16 oz package elbow macaroni
1 cup milk
1 1/2 cup half and half cream
5 oz. can evaporated milk
1/2 cup sour cream
2 egg yolks
1/2 cup flour
1 stick of butter
1 tsp. salt
1 tsp. black pepper
2 Tbsp. paprika
1 1/2 Tbsp. yellow mustard
1 package President Brie cheese (without the rind)
3 cups shredded cheddar cheese
2 cups shredded pizza cheeses (shredded cheese pack made of cheddar, mozzarella, etc)
2 cups shredded Italian cheeses pack (shredded cheese pack made of mozzarella, Parmesan, provolone, etc)
2 cups shredded Monterrey Jack/Colby cheese pack
1 cup Parmesan cheese
1 cup shredded cheddar cheese
1 can cheddar cheese soup
Preheat the oven for this recipe at 350 degrees.

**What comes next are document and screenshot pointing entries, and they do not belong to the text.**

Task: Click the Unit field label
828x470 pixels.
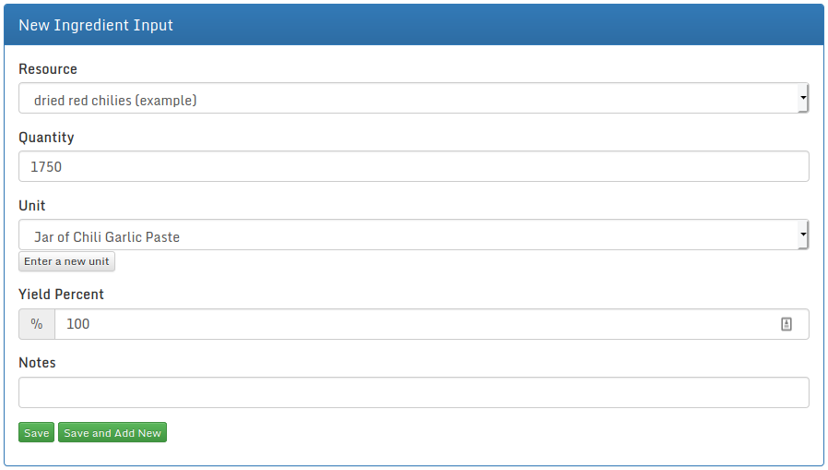Action: pyautogui.click(x=32, y=206)
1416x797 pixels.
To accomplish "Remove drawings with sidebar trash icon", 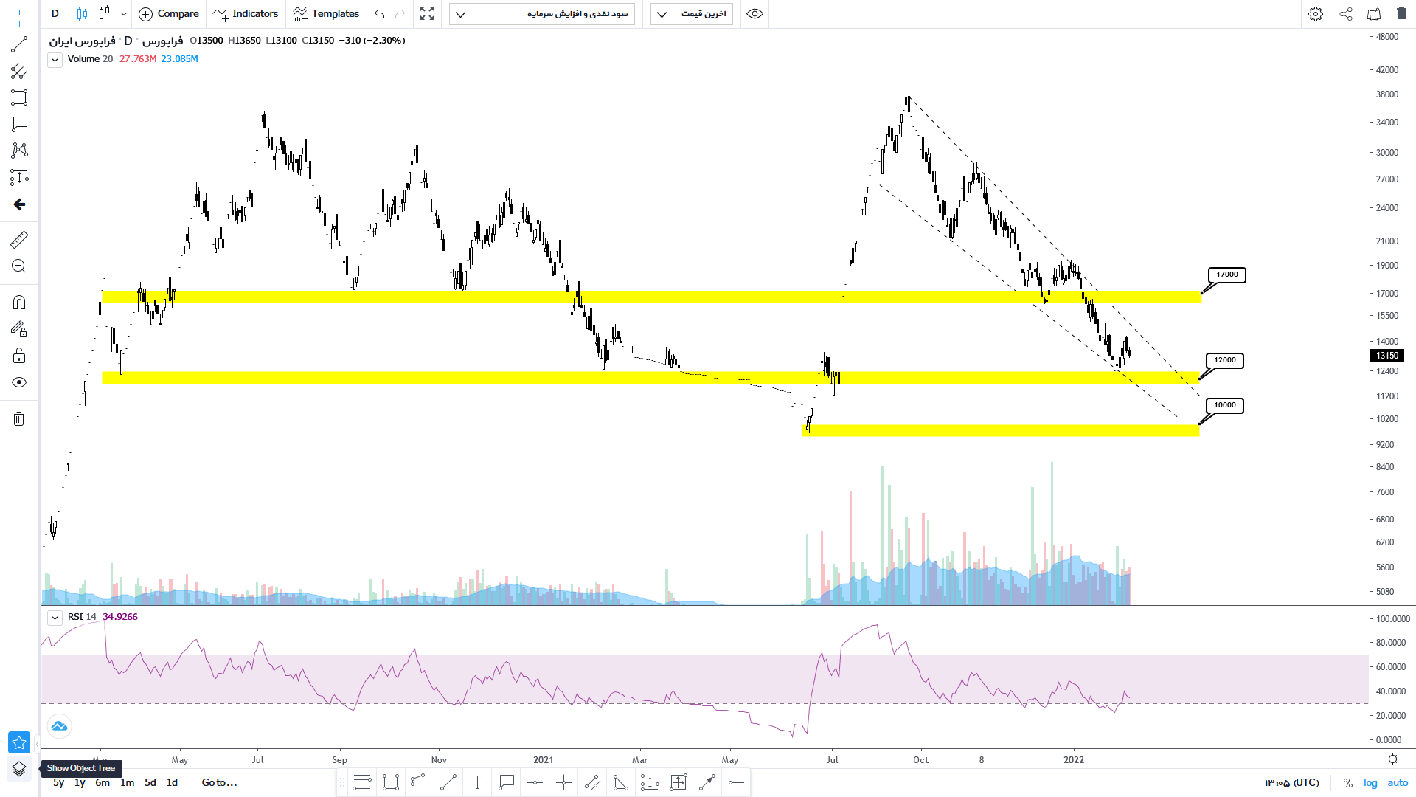I will 19,419.
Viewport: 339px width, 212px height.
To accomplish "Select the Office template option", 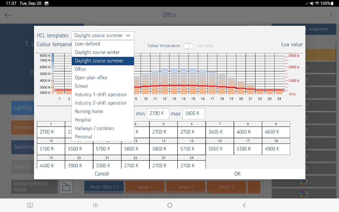I will (x=80, y=69).
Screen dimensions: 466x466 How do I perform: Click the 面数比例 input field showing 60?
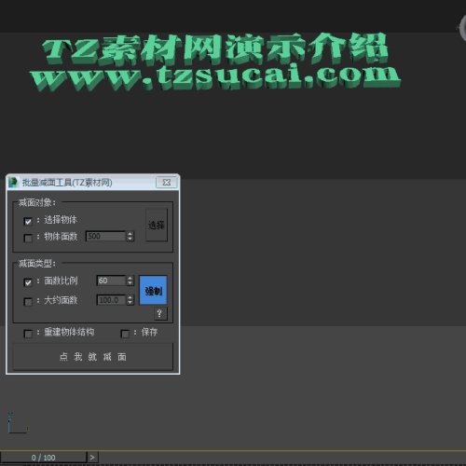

Follow the directions for how to cook the macaroni and cheese. After the macaroni has cooked, drain and set aside for a few moments.
In a small bowl, mix the egg yolks and sour cream and set that aside. In a large part, make a roux; melt the butter and then add the flour. Stir until well mixed, making sure the roux does not brown. Then slowly add the 1 cup of milk.
Next, add the egg yolks-sour cream mixture and stir. Then add the salt, pepper, paprika, and mustard. Keep mixing and while mixing, add the 3 cups shredded cheese, shredded pizza cheeses, Jack/Colby cheeses, and the Brie, the shredded Italian cheeses. Keep stirring until melted. The mixture will be thick and gummy. Pour in the evaporated milk and stir. Then slowly pour in the half and half cream. If you wish, you can add a little bit more cream and milk to this as the mixture is thinner, but still gummy. Make sure while stirring that all of the cheeses are melted.